- In the last 20-25 days, avian influenza has spread in 11 states of India
- the Commercial Counsellor of Delhi had sent a letter to Bangladesh with information about the spread of avian influenza in India
- experts concerned fear the spread of the disease to Bangladesh if necessary measures are not taken beforehand
- the government needs to cooperate in importing avian influenza vaccine for the poultry sector
- a recent inter-ministerial meeting decided to stop import of parent stock and grandparent stock from India and other infected countries
- BGB has been asked to take measures to prevent smuggling of chicken meat, chicks and parent stock through border areas
- in a warning issued in February, China, Hong Kong, India, Iran, Iraq, Israel, Japan, Korea, Kuwait, Nepal and Vietnam have been listed as contagious countries in Asia
- in Europe, 500 new infections have been reported
With avian influenza infection spreading rapidly in several Indian states causing deaths of chickens, migratory birds, storks and crows, businesses and relevant government organs in Bangladesh are worried the disease may reach here too.

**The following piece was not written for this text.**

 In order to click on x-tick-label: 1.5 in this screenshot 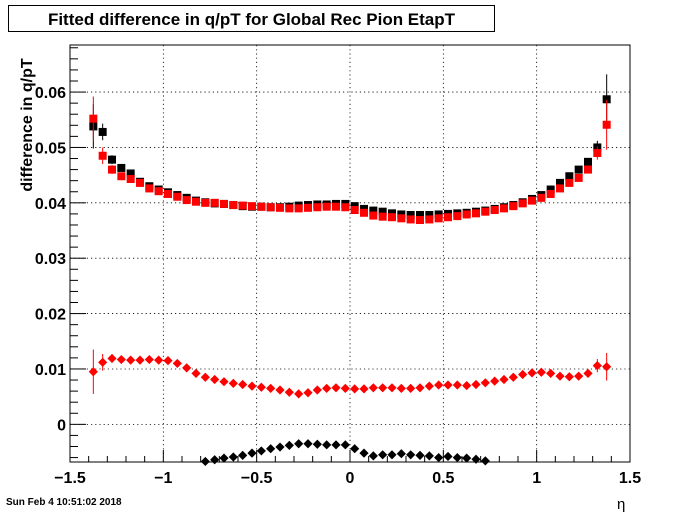, I will do `click(630, 478)`.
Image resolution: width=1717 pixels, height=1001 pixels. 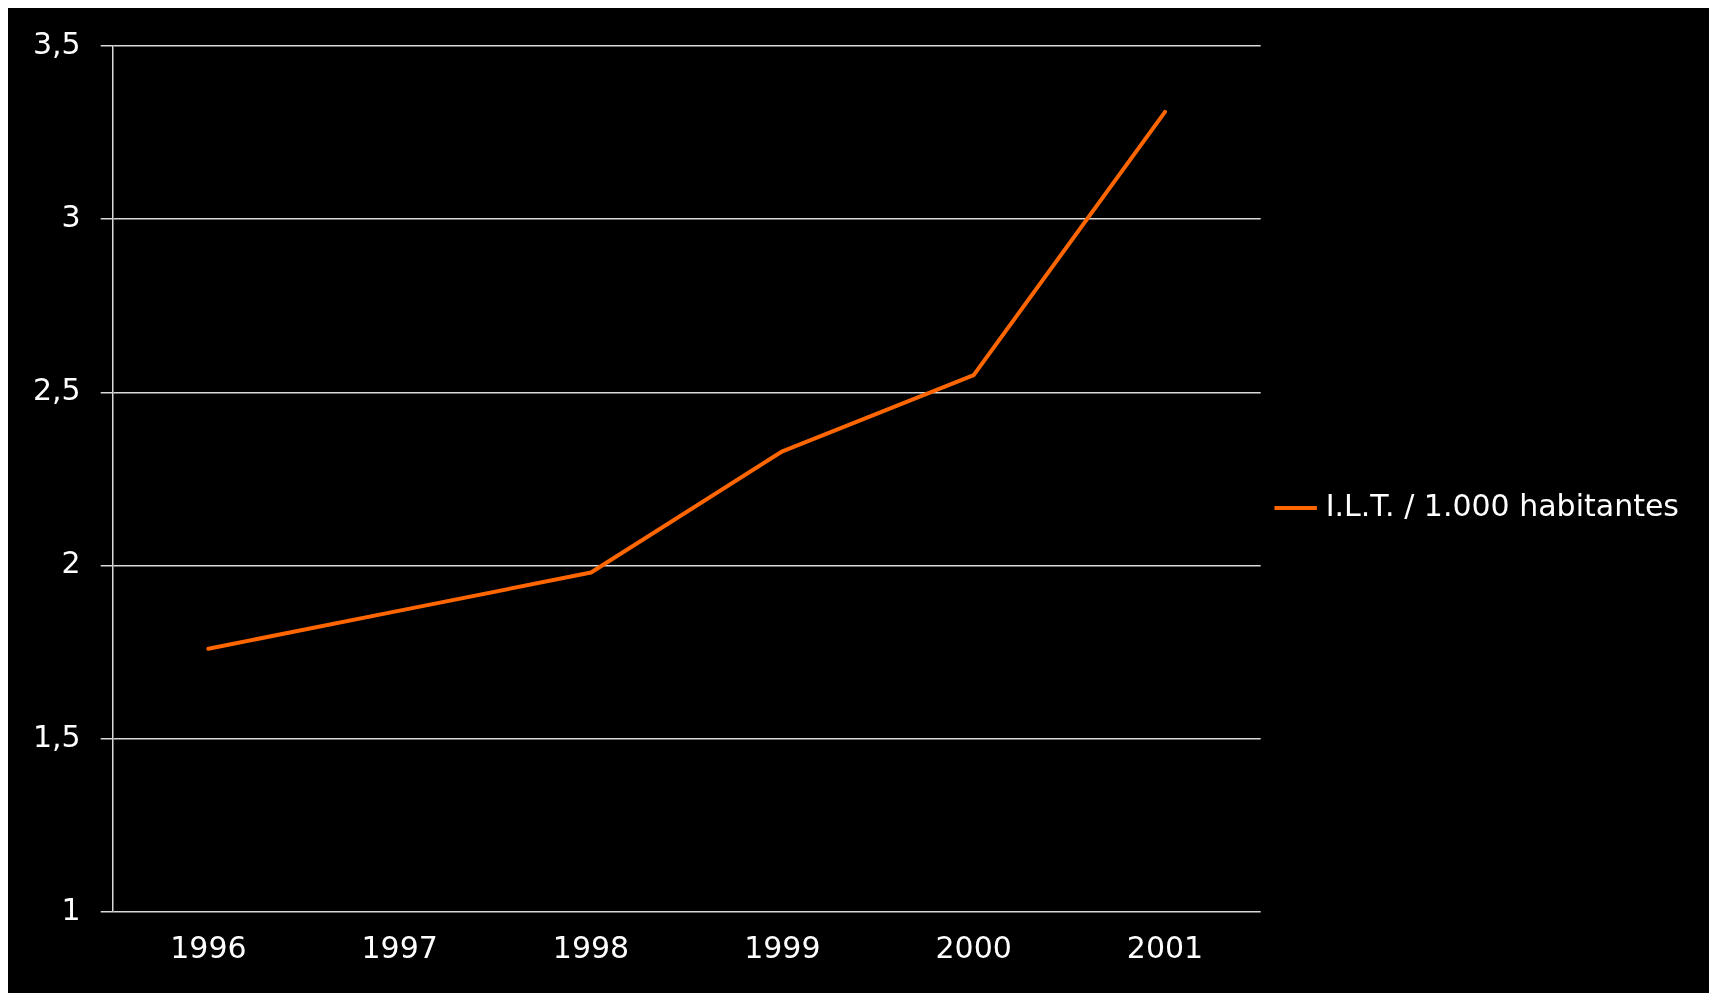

Officials at the Ministry of Fisheries and Livestock and the Department of Livestock have sounded alarms and suggested taking immediate necessary measures to prevent infection of the avian flu, especially to safeguard the poultry industry.
The Commercial Counsellor of Delhi has recently sent a letter to Bangladesh authorities concerned with information about the spread of avian influenza in India, sources at the ministry have told The Business Standard.
In the past 20-25 days, the flu has spread to 11 states of India including Himachal, Haryana, Punjab, Rajasthan and Madhya Pradesh.
Therefore, the Ministry of Commerce has decided not to allow any import of chicks, parent stock, grandparent stock, poultry, birds and eggs from India and other infected countries.
Stakeholders in the poultry sector said a very small amount of parent stock had been imported from India in recent times. Some parent stocks, including one-day-old chicks, are also smuggled into the border areas. There is also a natural migration of migratory birds. So the government needs to cooperate in importing avian influenza vaccine for the poultry sector.
An inter-ministerial meeting was recently held at the commerce ministry to prevent the spread of bird flu. The meeting decided to stop the import of parent stock and grandparent stock from India.
The Ministry of Home Affairs has asked the Border Guard Bangladesh in a letter to take measures to prevent smuggling of chicken meat, chicks and parent stock through the border areas.
One-day-old chicks are regularly imported from France, the USA, the UK, Sri Lanka, the Netherlands, Czech Republic, Australia, Canada, Malaysia, Hungary and New Zealand.
Rawnak Mahmud, the secretary of the Ministry of Fisheries and Livestock, told The Business Standard, "We are on high alert. Monitoring is being done to ensure that no parent stock or eggs are imported from infected countries. Initiatives have also been taken to provide training and warn farmers.
He added that the government had allowed vaccine import as per requirement.
Different countries shape policies based on warnings issued by the World Organisation for Animal Health about infectious diseases in the livestock sector.
In a warning issued in February, China, Hong Kong, India, Iran, Iraq, Israel, Japan, Korea, Kuwait, Nepal and Vietnam have been listed as contagious countries in Asia. Apart from the poultry sector, the report details 137 new infections vulnerable for Asia.
The list also includes Belgium, Denmark, Finland, France, Germany, Ireland, Italy, Norway, Poland, Romania, Russia, Slovakia, Spain, Sweden and the UK. Industry insiders say although Bangladesh does not import much from India, it does import large quantities of parent stock and grandparent stock from various European countries.
In Europe, 500 new infections have been reported.
Officials said the virus had not been detected in Bangladesh since 2019. But from 2007 to 2018, the virus plagued the poultry sector in Bangladesh. Avian influenza infection was detected in 504 commercial poultry farms at the time. The government gave Tk32 crore compensation to 822 farmers.
Bangladesh wants to remain vigilant so that the virus does not affect the sector anew since it is a big obstacle to egg and meat production.
According to the Ministry of Fisheries and Livestock, no avian influenza cases have been reported since 2019, but poultry stakeholders say there are still some infections in Bangladesh, which are on a very small scale. Its prevalence has declined due to the recent approval of vaccine imports.
According to the ministry, about 36 crore doses of avian influenza vaccines have been imported so far.
Asked about the matter, Bangladesh Poultry Industry Central Council President Moshiur Rahman told TBS, "We have faced the infection once. There has been some improvement after the vaccine was applied. However, it cannot be said there is no infection at all because it can strike again at any time. That is why we have to be careful."
Several decisions were taken at the meeting of the Ministry of Commerce, including adopting surveillance programmes across the country, focusing on the diagnosis, testing chickens suspected of carrying the virus in laboratories, spraying pesticides on poultry and poultry-carrying vehicles, ensuring vaccination of one-day-old chicks in hatcheries and increasing farm monitoring.